## DATASET CONTENT
##############################
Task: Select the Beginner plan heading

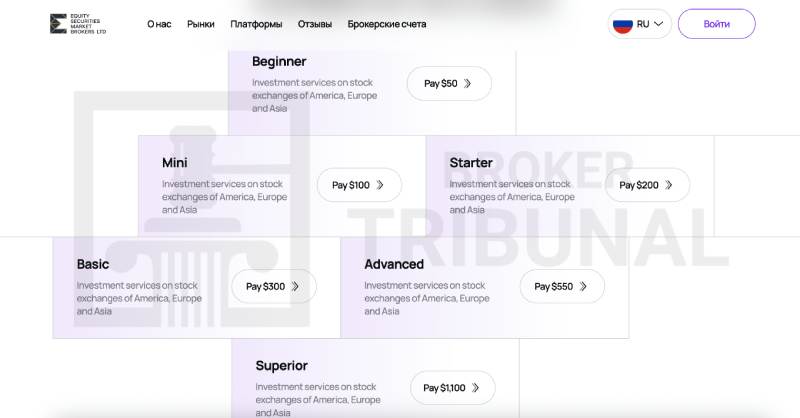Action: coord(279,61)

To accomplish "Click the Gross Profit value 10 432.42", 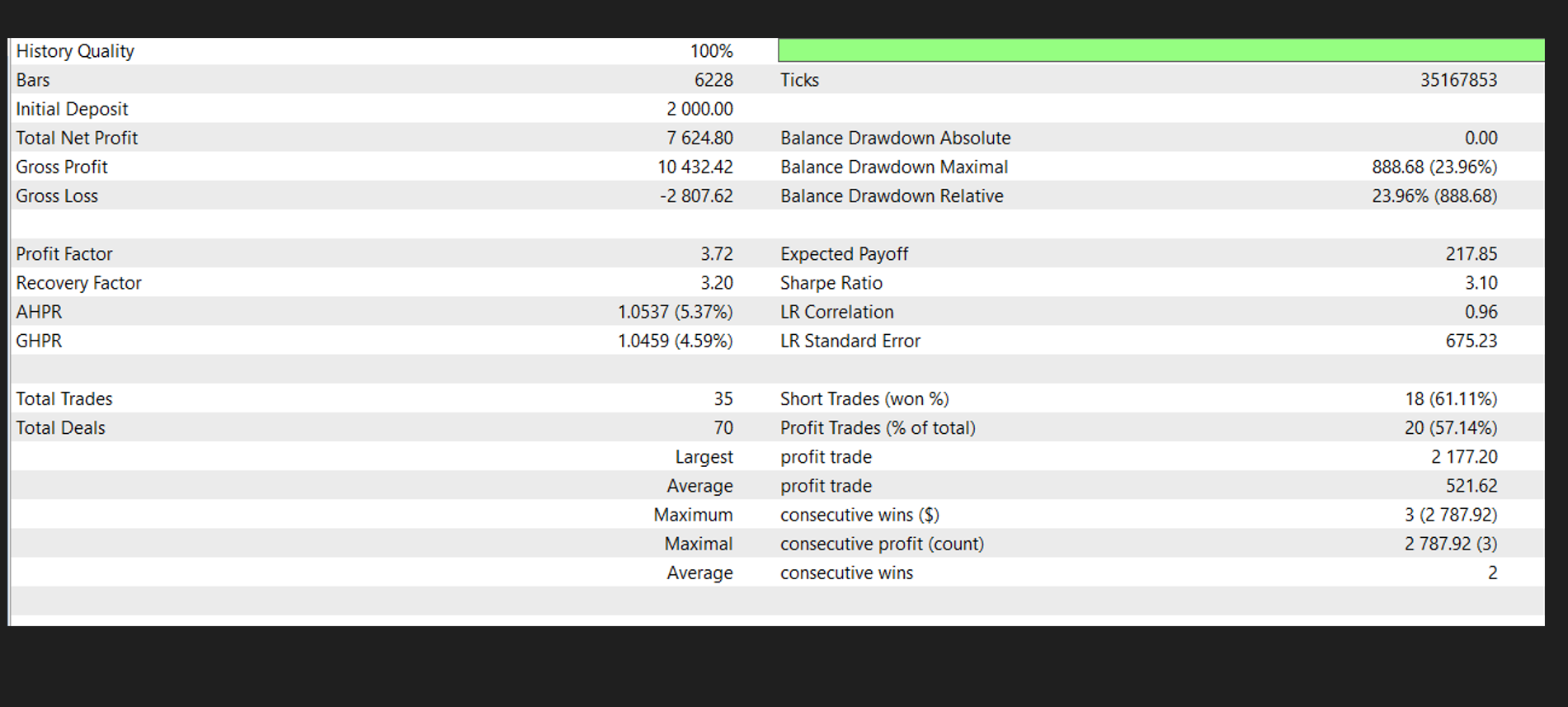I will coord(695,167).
##############################
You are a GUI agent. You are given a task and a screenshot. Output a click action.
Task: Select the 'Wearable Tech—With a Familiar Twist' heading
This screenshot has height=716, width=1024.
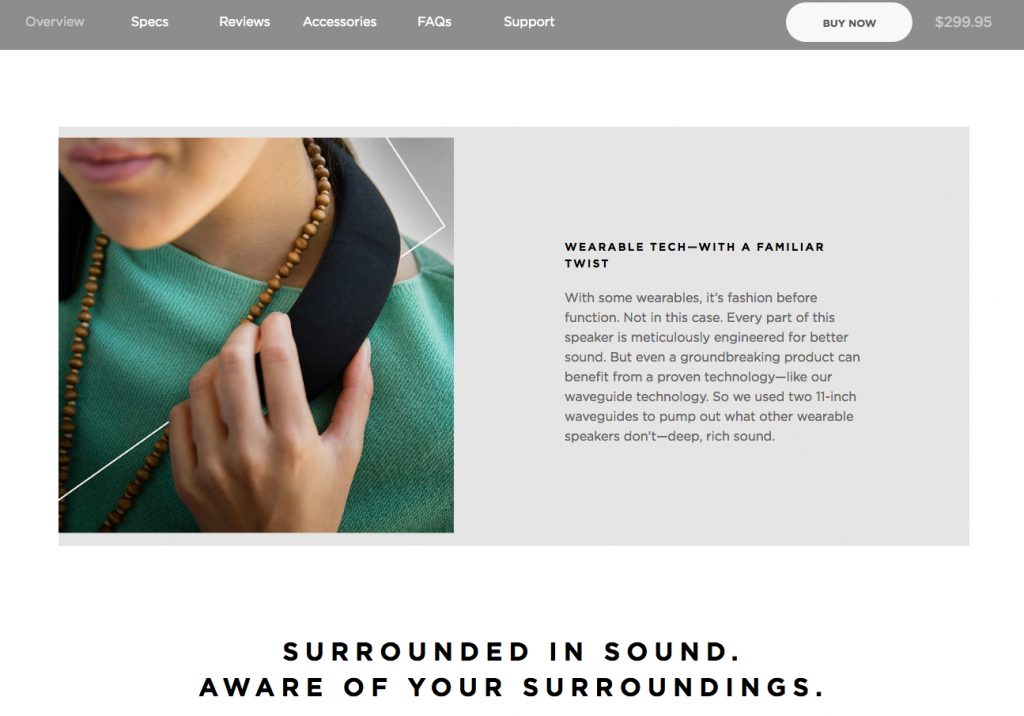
##############################
## WORK TASK
As listed above, the lines from the line with "You are a GUI" to the line with "This screenshot has height=716, width=1024." are to be echoed exactly, with both ends included and nothing added.

## ANSWER TO THIS TASK
You are a GUI agent. You are given a task and a screenshot. Output a click action.
Task: Select the 'Wearable Tech—With a Familiar Twist' heading
This screenshot has height=716, width=1024.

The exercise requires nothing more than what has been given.